Single by Carabao
- Released: 1984
- Recorded: Sri Siam Studio
- Genre: Phuea Chiwit
- Length: 4.10 minutes
- Songwriter: Yuenyong Opakul
- Producer: Yuenyong Opakul

= Made in Thailand (song) =

Made in Thailand was composed by Yuenyong Opakul (Aed Carabao) and appears on Carabao’s fifth studio album, Made in Thailand, released in 1984.

== History ==
Yuenyong composed the song following a suggestion from Paiboon Damrongchaitham, Managing Director of Grammy Entertainment, who proposed writing a song to encourage support for Thai-made products amid the widespread use of imported goods, in line with government policy under then-Prime Minister General Prem Tinsulanonda. Musically, the band incorporated both Khlui and Flutes, inspired by a fusion jazz piece noted by the then-band’s manager, Bee Del Rosario. The song was completed and released in late 1984 as the title track of the album Made in Thailand, with Grammy overseeing its promotion.

== Released and Success ==
When this song was released, it quickly gained popularity, leading to the album selling over 5 million copies.

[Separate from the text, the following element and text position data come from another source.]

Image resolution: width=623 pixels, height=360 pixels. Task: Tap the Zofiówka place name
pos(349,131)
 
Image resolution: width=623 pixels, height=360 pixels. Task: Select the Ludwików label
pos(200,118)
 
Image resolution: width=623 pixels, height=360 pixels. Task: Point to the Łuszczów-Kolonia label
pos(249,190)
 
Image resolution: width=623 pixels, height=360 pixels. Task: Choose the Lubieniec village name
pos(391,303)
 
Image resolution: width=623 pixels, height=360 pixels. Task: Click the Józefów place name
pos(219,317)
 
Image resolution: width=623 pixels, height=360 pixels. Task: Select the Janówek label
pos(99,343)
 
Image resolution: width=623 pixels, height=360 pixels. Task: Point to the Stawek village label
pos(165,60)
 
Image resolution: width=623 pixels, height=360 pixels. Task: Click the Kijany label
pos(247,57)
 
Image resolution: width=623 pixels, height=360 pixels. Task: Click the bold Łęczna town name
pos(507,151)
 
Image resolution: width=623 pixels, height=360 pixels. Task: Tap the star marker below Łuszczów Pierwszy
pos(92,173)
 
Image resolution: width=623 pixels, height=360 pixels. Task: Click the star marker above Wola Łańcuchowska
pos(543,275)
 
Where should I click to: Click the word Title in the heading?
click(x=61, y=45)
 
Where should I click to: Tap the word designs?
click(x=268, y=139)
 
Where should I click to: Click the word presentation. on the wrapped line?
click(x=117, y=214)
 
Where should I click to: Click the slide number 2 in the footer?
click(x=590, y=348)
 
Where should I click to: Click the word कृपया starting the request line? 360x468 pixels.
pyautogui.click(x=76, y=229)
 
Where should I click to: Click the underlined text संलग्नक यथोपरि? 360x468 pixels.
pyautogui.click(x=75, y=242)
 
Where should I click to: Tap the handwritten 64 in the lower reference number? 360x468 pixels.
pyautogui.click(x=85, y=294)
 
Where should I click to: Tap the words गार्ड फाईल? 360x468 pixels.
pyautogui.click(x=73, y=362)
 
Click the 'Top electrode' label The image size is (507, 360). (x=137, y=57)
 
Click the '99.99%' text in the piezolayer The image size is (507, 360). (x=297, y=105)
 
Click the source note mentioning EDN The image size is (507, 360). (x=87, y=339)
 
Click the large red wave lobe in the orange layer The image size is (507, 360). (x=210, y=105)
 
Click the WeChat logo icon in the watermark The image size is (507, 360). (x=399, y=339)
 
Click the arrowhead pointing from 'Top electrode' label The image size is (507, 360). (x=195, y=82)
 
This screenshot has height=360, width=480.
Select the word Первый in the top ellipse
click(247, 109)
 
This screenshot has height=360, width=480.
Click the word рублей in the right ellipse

This is considered Carabao's most famous album during their classic era with all seven members present. Part of this success was the "Made by Thai People" concert at the Velodrome in Hua Mak Stadium, and it marked the first time Carabao became involved with a government agency. They initially produced a music video to promote the use of domestically produced goods, but this did not involve promoting the album itself.

The song has also been well received by international audiences due to its universal themes, contributing to the band's recognition in several countries, including the United States. As a result, Carabao released an alternative version titled “Made in Thailand in USA,” which incorporates English lyrics aimed at an American audience. The English vocals were performed by Thierry Mekwattana, while Yuenyong continued to sing the Thai version, with minor alterations to the first verse, including improvised spoken lines.

Later, the same song was produced in various versions, with modifications to the lyrics to suit economic conditions or times, but retaining the original musical structure, using Khlui as a symbol representing Thailand.

- First version: Made in Thailand (Original) / 1984
- Second version: Made in Thailand in USA / 1985. The Thai lyrics remained the same. Later included in the Carabao compilation album in 1986.
- Third version: Made in Thailand '40 / 1997, in the album "Senthang Sai Pla Daek" (The Fermented Fish Paste Route). The lyrics were completely changed, and the music was enhanced with a brass section, female chorus, and spoken words mentioning the song's 12th anniversary.